▶ **Page**
++++
An interesting on-line accessible discussion by O'Brien and Castellanoe:
http://www.amstat.org/sections/SRMS/Proceedings/y2005/Files/JSM2005-000930.pdf

Googling also brought up a Univ Of Minn website that has r scripts  
illustrating permutation tests (including WRS) from Hollander and  
Wolfe and a page for the WRS:

http://www.stat.umn.edu/geyer/old/5601/examp/perm.html

http://www.stat.umn.edu/geyer/5601/examp/ranksum.html#test

> Also, the operating characteristics aren't particularly similar to a  
> real test for medians, which has pretty low efficiency at the Normal  
> location-shift model (2/pi, IIRC) and is much more sensitive to ties  
> in the data.

My memory from Conover and Iman (only having seen the first edition)  
was that the Pittman efficiency of the WRS in the Gaussian case of  
unequal means was around 85% relative to the t-test. I suppose the  
choice of a central measure for reporting ought to be based on the  
purposes of investigation. If one is planning classification, and the  
distributions were skewed, then the median might be preferable because  
it is less subject to sampling effects:

 > var( apply( sapply(1:500, function(x) rlnorm(20)), 2, median))
[1] 0.08123678
 >
 >
 > var( apply( sapply(1:500, function(x) rlnorm(20)), 2, mean))
[1] 0.2168887

Thank you for the clarification.

-- 
David Winsemius

>
>
> And I could go on and on about non-transitivity, but I won't. Anyone  
> who is interested can Google for 'Efron dice'.
>
>       -thomas
>
>
> Thomas Lumley			Assoc. Professor, Biostatistics
> tlumley at u.washington.edu	University of Washington, Seattle
>
>
++++
▶ **Dataset section**
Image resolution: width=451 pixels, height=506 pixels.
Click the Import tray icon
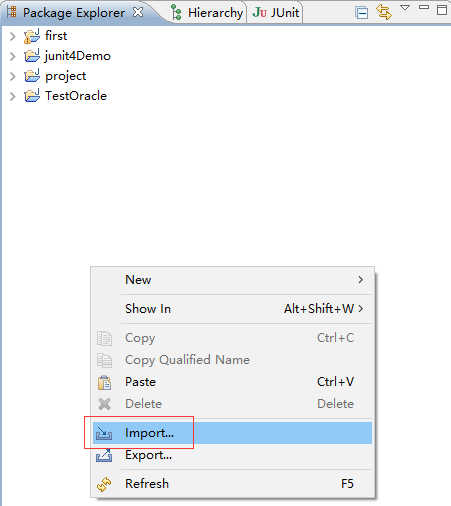(x=104, y=433)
++++
▶ **Work instructions**
1. In the thread, what search term does Thomas Lumley suggest for anyone interested in non-transitivity?
2. Reproduce the part of the thread starting with "Googling also brought" and going on through "the first edition)".
Nothing in the listing matters for this.

▶ **Answers per task**
1. 'Efron dice'

2.
Googling also brought up a Univ Of Minn website that has r scripts  
illustrating permutation tests (including WRS) from Hollander and  
Wolfe and a page for the WRS:

http://www.stat.umn.edu/geyer/old/5601/examp/perm.html

http://www.stat.umn.edu/geyer/5601/examp/ranksum.html#test

> Also, the operating characteristics aren't particularly similar to a  
> real test for medians, which has pretty low efficiency at the Normal  
> location-shift model (2/pi, IIRC) and is much more sensitive to ties  
> in the data.

My memory from Conover and Iman (only having seen the first edition)